Man, 73, arrested over Jean McConville murder in 1972

Man, 73, arrested over Jean McConville murder in 1972
Jenny Booth
The Times
Last updated at 10:31AM, October 30 2014

Police investigating one of the most notorious unsolved sectarian killings of The Troubles have arrested a 73-year-old man.

In 1972 Jean McConville was dragged, screaming, away from her children in the Divis flats in west Belfast by a gang of up to 12 men and women, after being wrongly accused of being an informer for the security forces.

The mother of ten was interrogated, shot in the back of the head and secretly buried. For many years she remained one of the “Disappeared” victims of Northern Ireland’s turmoil.

The case lay dormant for decades until her body was finally found in 2003 on Templeton beach in Co Louth, 50 miles from her home.

This year the police investigation sprang back to life with a vengeance, after tapes of interviews with an IRA car bomber that were conducted as part of an oral history project and kept locked in a Boston university archive were handed over to detectives.

The interviews contain potentially explosive claims made by Dolours Price, an IRA member who was convicted and jailed for a car bombing of the Old Bailey and who died in January. Though she consistently refused to co-operate with the police, she repeatedly claimed in interviews with journalists that she was the driver in the killing of Mrs McConville, and that the murder was ordered by Gerry Adams, now the president of Sinn Féin.

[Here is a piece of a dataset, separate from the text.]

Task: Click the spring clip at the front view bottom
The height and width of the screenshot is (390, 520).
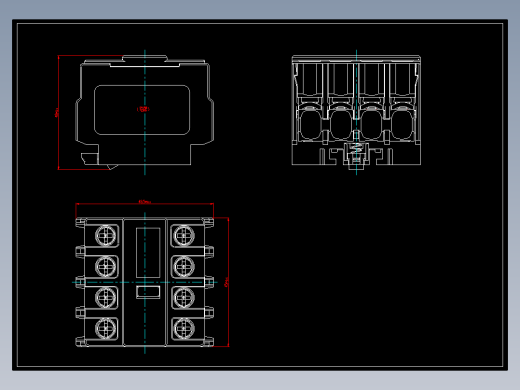Action: (x=356, y=152)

Mrs McConville’s son, Michael, said that if Mr Adams was implicated in the tapes then he should be put on trial.

The inquiry led to a series of arrests, of which the most high-profile was the four-day detention of Mr Adams.

Mr Adams, who has always maintained he never belonged to the IRA and vehemently denies involvement, was released pending a report being sent to prosecutors for assessment.

The Police Service of Northern Ireland today said that a 73-year-old man was arrested under the Terrorism Act and detained in Dunmurry in Greater Belfast. He was taken to the force’s serious crime suite in Antrim for questioning.

The journalist Ed Moloney and the former IRA member Anthony McIntyre, the leading researchers behind the Belfast Project, had believed their work would remain beyond the reach of the police until after the deaths of the interviewees.

However, in late 2011, Boston College submitted to an order from a judge to hand over the tapes to police in Northern Ireland under the terms of a treaty obligation.